Dendritic spines are the site of most excitatory synapses, the loss of which correlates with cognitive impairment in patients with Alzheimer disease. Substantial evidence indicates that amyloid-beta (A beta) peptide, either insoluble fibrillar A beta deposited into plaques or soluble nonfibrillar A beta species, can cause spine loss but the concurrent contributions of fibrillar A beta and nonfibrillar A beta to spine loss has not been previously assessed. We used multiple-label immunohistochemistry to measure spine density, size, and F-actin content surrounding plaques in the cerebral cortex in the PSAPP mouse model of A beta deposition. Our approach allowed us to measure fibrillar A beta plaque content and an index of nonfibrillar A beta species concurrently.
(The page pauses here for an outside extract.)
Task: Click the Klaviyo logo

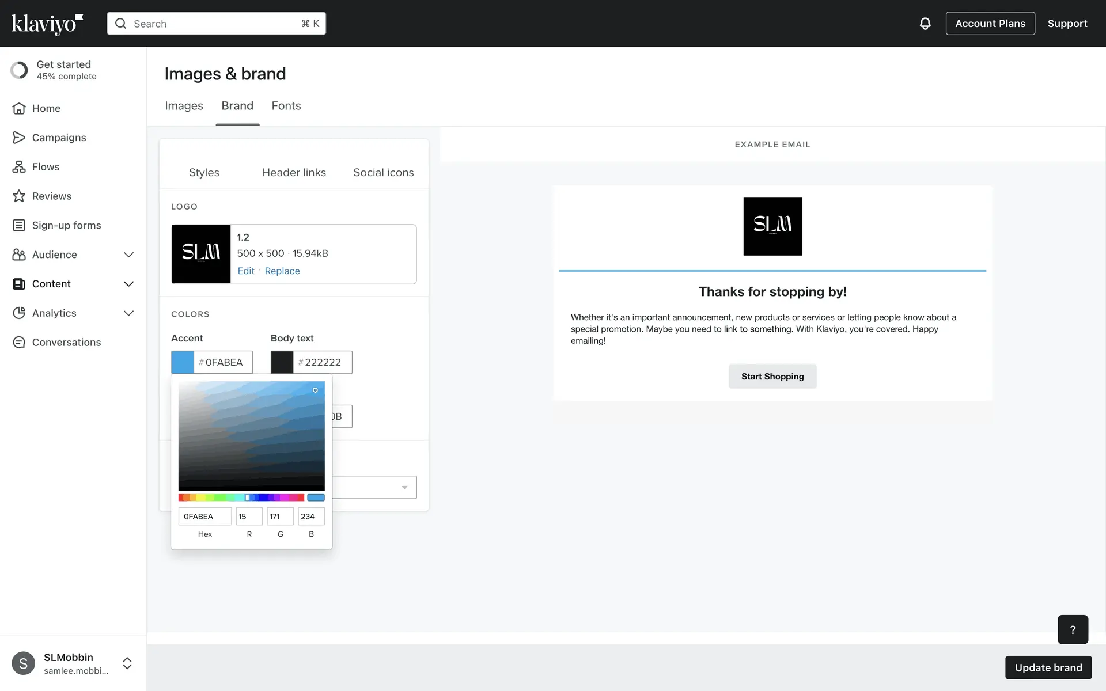Action: pos(47,24)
We found that spine density was reduced within 6 Km of the plaque perimeter, remaining spines were more compact, and F-actin content per spine was increased. Measures of fibrillar A beta plaque content were associated with reduced spine density near plaques, whereas measures of nonfibrillar A beta species were associated with reduced spine density and size but not altered F-actin content. These findings suggest that strategies to preserve dendritic spines in AD patients may need to address both nonfibrillar and fibrillar forms of A beta and that nonfibrillar A beta may exert spine toxicity through pathways not mediated by depolymerization of F-actin.